The answer must be only the lines below from the one holding "You are a GUI" down to the one holding "The width and", ends included, printed exactly; please omit all pictures.

(INPUT DATA):
-- -- --
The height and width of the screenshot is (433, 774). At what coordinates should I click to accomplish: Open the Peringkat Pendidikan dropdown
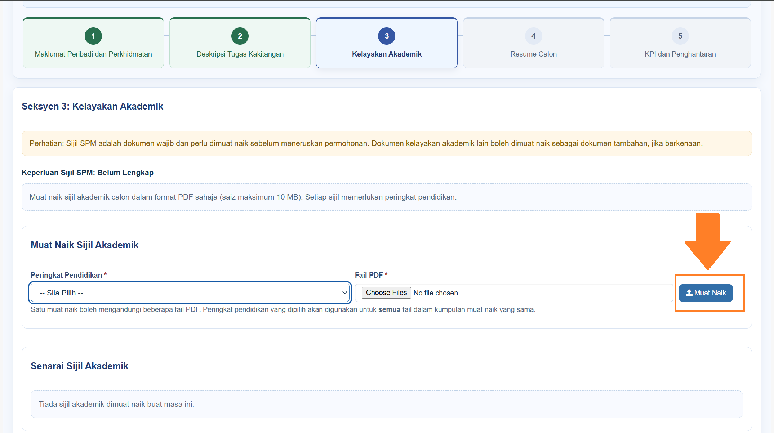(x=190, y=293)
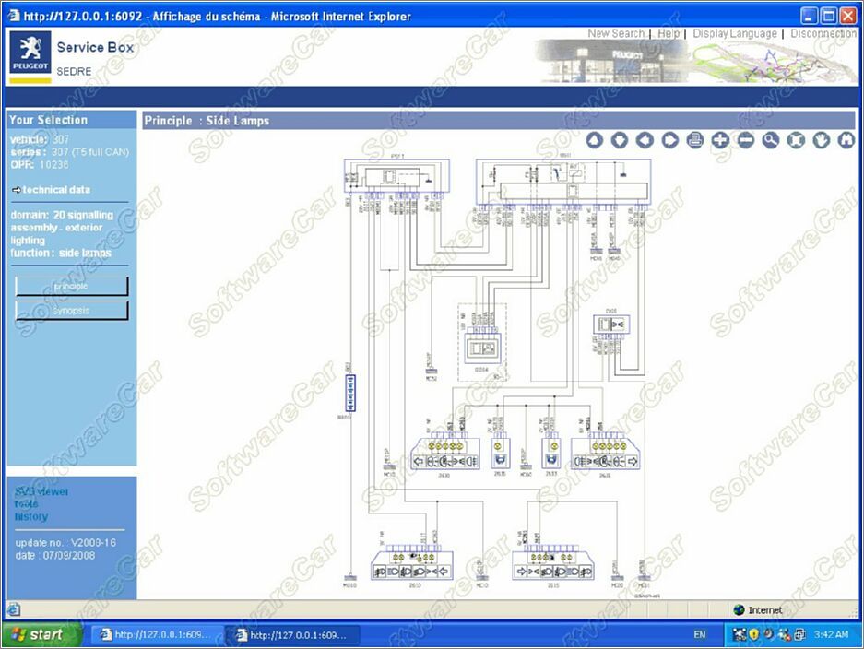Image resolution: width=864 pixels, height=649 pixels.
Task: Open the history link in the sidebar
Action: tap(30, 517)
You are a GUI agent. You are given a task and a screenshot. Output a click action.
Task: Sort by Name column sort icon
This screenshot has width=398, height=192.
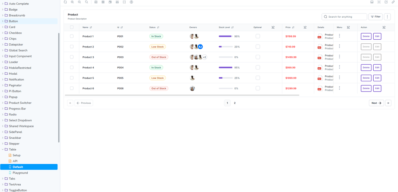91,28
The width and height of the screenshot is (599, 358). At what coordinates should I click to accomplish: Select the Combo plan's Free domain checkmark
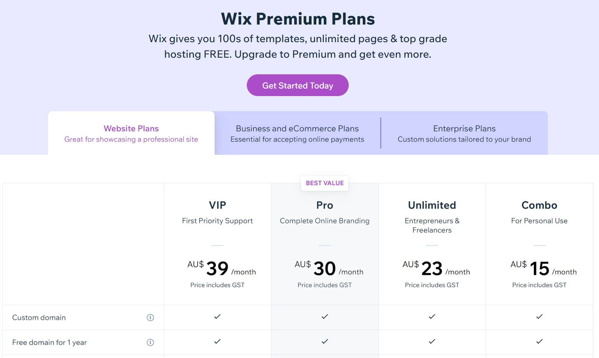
-- -- --
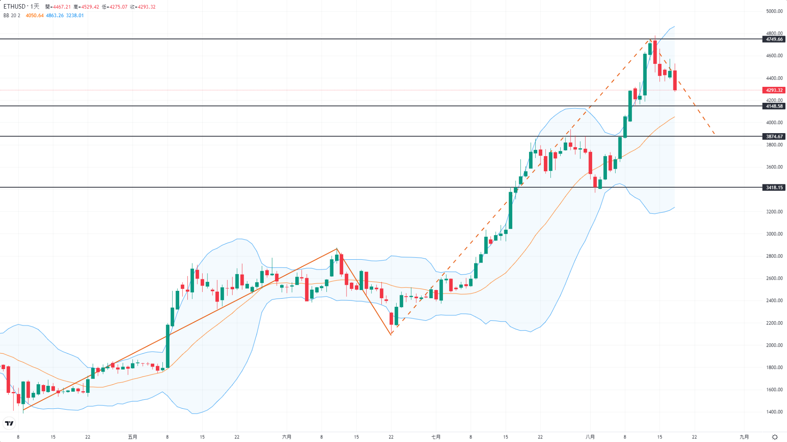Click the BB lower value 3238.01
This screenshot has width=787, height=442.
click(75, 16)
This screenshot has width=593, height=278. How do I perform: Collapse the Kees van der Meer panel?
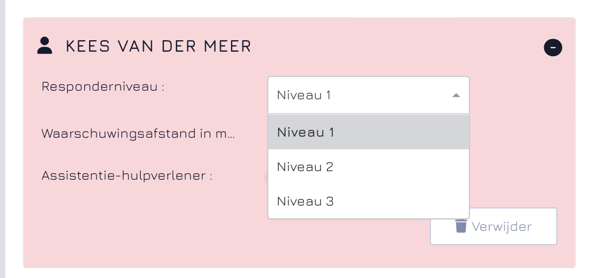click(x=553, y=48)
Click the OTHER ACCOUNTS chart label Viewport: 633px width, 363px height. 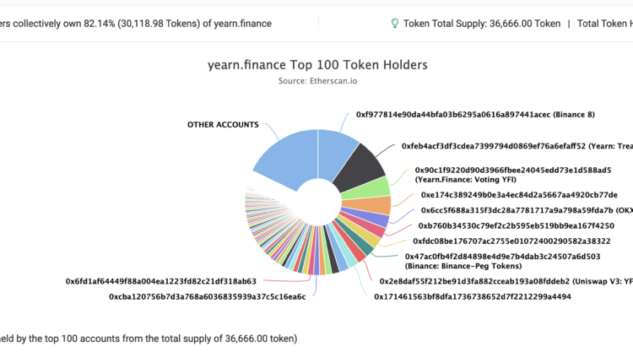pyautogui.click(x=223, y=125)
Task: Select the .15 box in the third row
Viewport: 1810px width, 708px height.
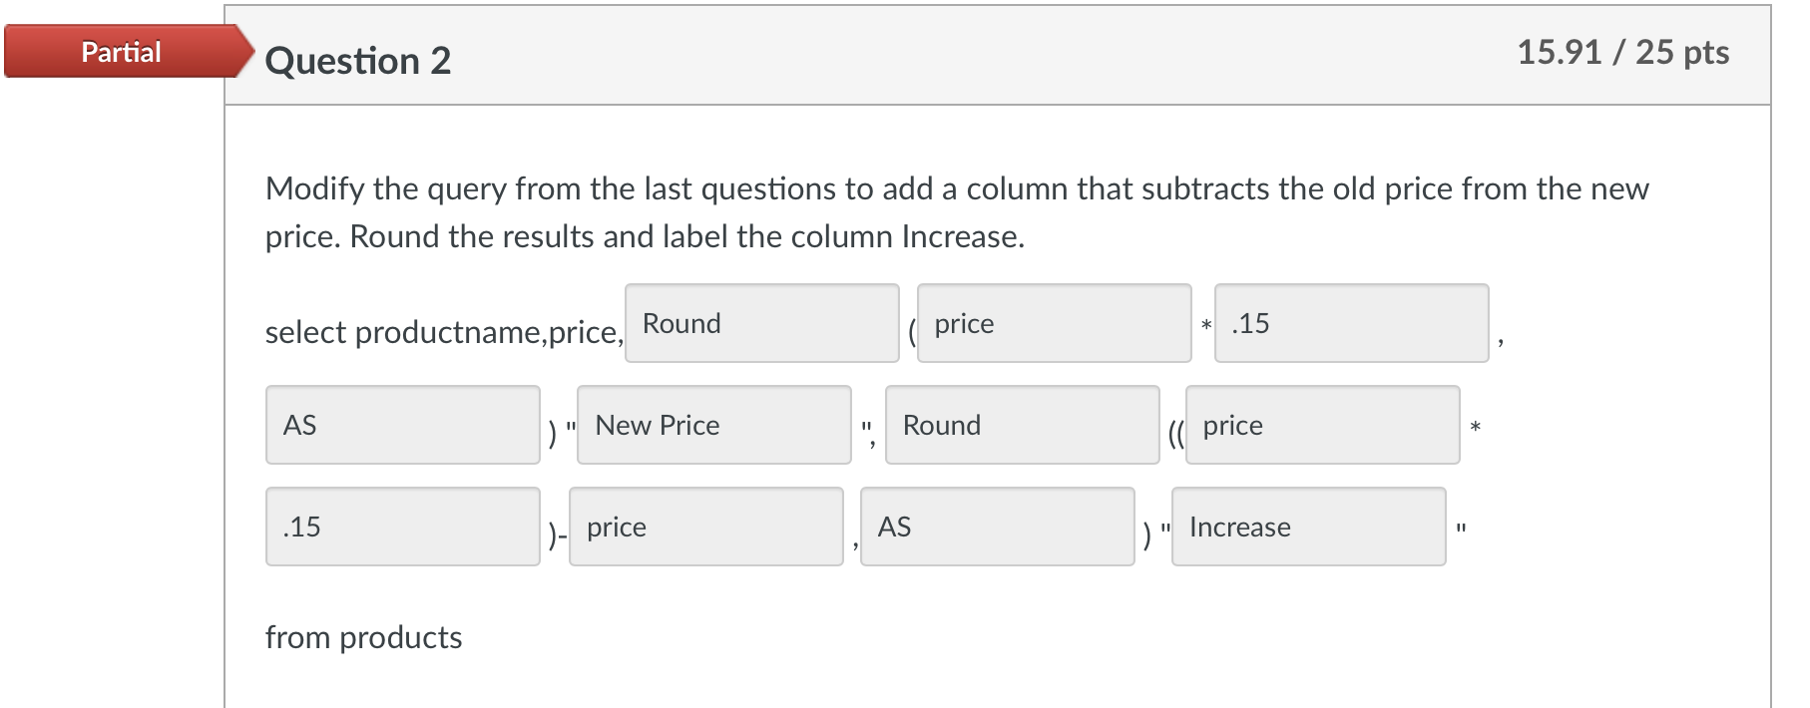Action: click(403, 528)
-- -- --
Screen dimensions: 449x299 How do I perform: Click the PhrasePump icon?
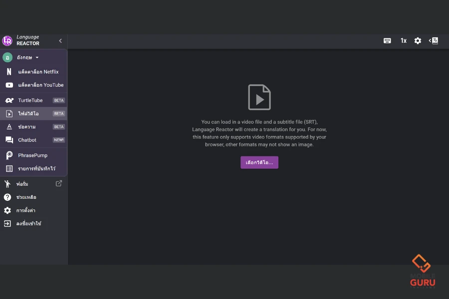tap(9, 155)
-- -- --
(OUTPUT FOR THIS TASK):
You are a GUI agent. You are given a task and a screenshot. Output a click action.
Task: Sort by Name column sort icon
This screenshot has width=398, height=192.
91,28
The width and height of the screenshot is (599, 358). At what coordinates should I click to accomplish: Select the Combo plan's Free domain checkmark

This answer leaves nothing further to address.